"""

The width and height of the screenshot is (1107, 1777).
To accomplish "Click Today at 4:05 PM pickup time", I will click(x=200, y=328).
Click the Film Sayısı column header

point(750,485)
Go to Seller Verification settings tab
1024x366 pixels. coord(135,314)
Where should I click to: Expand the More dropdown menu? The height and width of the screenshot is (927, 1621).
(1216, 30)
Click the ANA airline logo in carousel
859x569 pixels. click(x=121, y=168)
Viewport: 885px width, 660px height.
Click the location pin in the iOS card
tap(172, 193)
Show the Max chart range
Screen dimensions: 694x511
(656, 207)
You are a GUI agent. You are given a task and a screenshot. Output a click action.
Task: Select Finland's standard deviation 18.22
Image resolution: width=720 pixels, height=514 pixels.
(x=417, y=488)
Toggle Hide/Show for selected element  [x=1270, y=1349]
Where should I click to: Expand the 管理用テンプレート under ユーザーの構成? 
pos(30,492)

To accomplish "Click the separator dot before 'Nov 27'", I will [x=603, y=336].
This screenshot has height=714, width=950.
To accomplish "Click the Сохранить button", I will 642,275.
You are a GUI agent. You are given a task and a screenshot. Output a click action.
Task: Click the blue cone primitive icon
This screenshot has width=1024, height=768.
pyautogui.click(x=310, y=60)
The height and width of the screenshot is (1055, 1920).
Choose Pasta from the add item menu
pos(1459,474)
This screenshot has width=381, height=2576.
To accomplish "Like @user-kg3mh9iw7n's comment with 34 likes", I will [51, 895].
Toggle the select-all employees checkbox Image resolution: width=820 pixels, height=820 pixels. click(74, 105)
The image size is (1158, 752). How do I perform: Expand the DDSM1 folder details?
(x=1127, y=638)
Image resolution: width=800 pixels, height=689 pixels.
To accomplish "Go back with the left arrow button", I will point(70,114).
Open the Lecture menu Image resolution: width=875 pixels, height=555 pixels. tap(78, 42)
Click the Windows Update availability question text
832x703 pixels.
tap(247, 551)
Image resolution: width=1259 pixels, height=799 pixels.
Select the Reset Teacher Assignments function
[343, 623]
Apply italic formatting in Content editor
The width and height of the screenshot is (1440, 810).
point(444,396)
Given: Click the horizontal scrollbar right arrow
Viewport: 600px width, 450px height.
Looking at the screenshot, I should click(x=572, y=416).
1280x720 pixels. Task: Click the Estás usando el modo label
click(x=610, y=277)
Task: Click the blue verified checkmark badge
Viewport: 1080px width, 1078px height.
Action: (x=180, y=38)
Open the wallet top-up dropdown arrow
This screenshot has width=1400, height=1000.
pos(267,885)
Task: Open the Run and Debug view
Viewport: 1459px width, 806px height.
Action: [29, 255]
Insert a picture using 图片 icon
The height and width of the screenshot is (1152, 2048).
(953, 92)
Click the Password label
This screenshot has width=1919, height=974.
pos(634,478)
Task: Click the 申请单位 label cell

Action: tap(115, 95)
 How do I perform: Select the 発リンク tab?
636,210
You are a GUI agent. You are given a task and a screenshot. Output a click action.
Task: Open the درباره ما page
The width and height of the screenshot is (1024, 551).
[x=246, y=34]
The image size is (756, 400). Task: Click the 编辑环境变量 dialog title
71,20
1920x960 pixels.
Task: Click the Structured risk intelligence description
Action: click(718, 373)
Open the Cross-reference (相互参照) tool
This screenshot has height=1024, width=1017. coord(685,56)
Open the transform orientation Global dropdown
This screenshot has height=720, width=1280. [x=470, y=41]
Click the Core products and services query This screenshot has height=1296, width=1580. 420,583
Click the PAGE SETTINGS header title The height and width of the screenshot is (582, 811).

"""

Reproduce all of the records above verbatim, line by line.

The width and height of the screenshot is (1107, 1777).
To accomplish "Click Today at 4:05 PM pickup time", I will click(x=200, y=328).
Click the Film Sayısı column header

point(750,485)
Go to Seller Verification settings tab
1024x366 pixels. coord(135,314)
Where should I click to: Expand the More dropdown menu? The height and width of the screenshot is (927, 1621).
(1216, 30)
Click the ANA airline logo in carousel
859x569 pixels. click(x=121, y=168)
Viewport: 885px width, 660px height.
Click the location pin in the iOS card
tap(172, 193)
Show the Max chart range
Screen dimensions: 694x511
(656, 207)
You are a GUI agent. You are given a task and a screenshot. Output a click action.
Task: Select Finland's standard deviation 18.22
Image resolution: width=720 pixels, height=514 pixels.
(x=417, y=488)
Toggle Hide/Show for selected element  [x=1270, y=1349]
Where should I click to: Expand the 管理用テンプレート under ユーザーの構成? 
pos(30,492)

To accomplish "Click the separator dot before 'Nov 27'", I will [x=603, y=336].
This screenshot has height=714, width=950.
To accomplish "Click the Сохранить button", I will 642,275.
You are a GUI agent. You are given a task and a screenshot. Output a click action.
Task: Click the blue cone primitive icon
This screenshot has width=1024, height=768.
pyautogui.click(x=310, y=60)
The height and width of the screenshot is (1055, 1920).
Choose Pasta from the add item menu
pos(1459,474)
This screenshot has width=381, height=2576.
To accomplish "Like @user-kg3mh9iw7n's comment with 34 likes", I will [51, 895].
Toggle the select-all employees checkbox Image resolution: width=820 pixels, height=820 pixels. click(74, 105)
The image size is (1158, 752). How do I perform: Expand the DDSM1 folder details?
(x=1127, y=638)
Image resolution: width=800 pixels, height=689 pixels.
To accomplish "Go back with the left arrow button", I will point(70,114).
Open the Lecture menu Image resolution: width=875 pixels, height=555 pixels. tap(78, 42)
Click the Windows Update availability question text
832x703 pixels.
tap(247, 551)
Image resolution: width=1259 pixels, height=799 pixels.
Select the Reset Teacher Assignments function
[343, 623]
Apply italic formatting in Content editor
The width and height of the screenshot is (1440, 810).
point(444,396)
Given: Click the horizontal scrollbar right arrow
Viewport: 600px width, 450px height.
Looking at the screenshot, I should click(x=572, y=416).
1280x720 pixels. Task: Click the Estás usando el modo label
click(x=610, y=277)
Task: Click the blue verified checkmark badge
Viewport: 1080px width, 1078px height.
Action: (x=180, y=38)
Open the wallet top-up dropdown arrow
This screenshot has width=1400, height=1000.
pos(267,885)
Task: Open the Run and Debug view
Viewport: 1459px width, 806px height.
Action: [29, 255]
Insert a picture using 图片 icon
The height and width of the screenshot is (1152, 2048).
(953, 92)
Click the Password label
This screenshot has width=1919, height=974.
pos(634,478)
Task: Click the 申请单位 label cell

Action: tap(115, 95)
 How do I perform: Select the 発リンク tab?
636,210
You are a GUI agent. You are given a task and a screenshot. Output a click action.
Task: Open the درباره ما page
The width and height of the screenshot is (1024, 551).
[x=246, y=34]
The image size is (756, 400). Task: Click the 编辑环境变量 dialog title
71,20
1920x960 pixels.
Task: Click the Structured risk intelligence description
Action: click(718, 373)
Open the Cross-reference (相互参照) tool
This screenshot has height=1024, width=1017. coord(685,56)
Open the transform orientation Global dropdown
This screenshot has height=720, width=1280. [x=470, y=41]
Click the Core products and services query This screenshot has height=1296, width=1580. 420,583
Click the PAGE SETTINGS header title The height and width of the screenshot is (582, 811).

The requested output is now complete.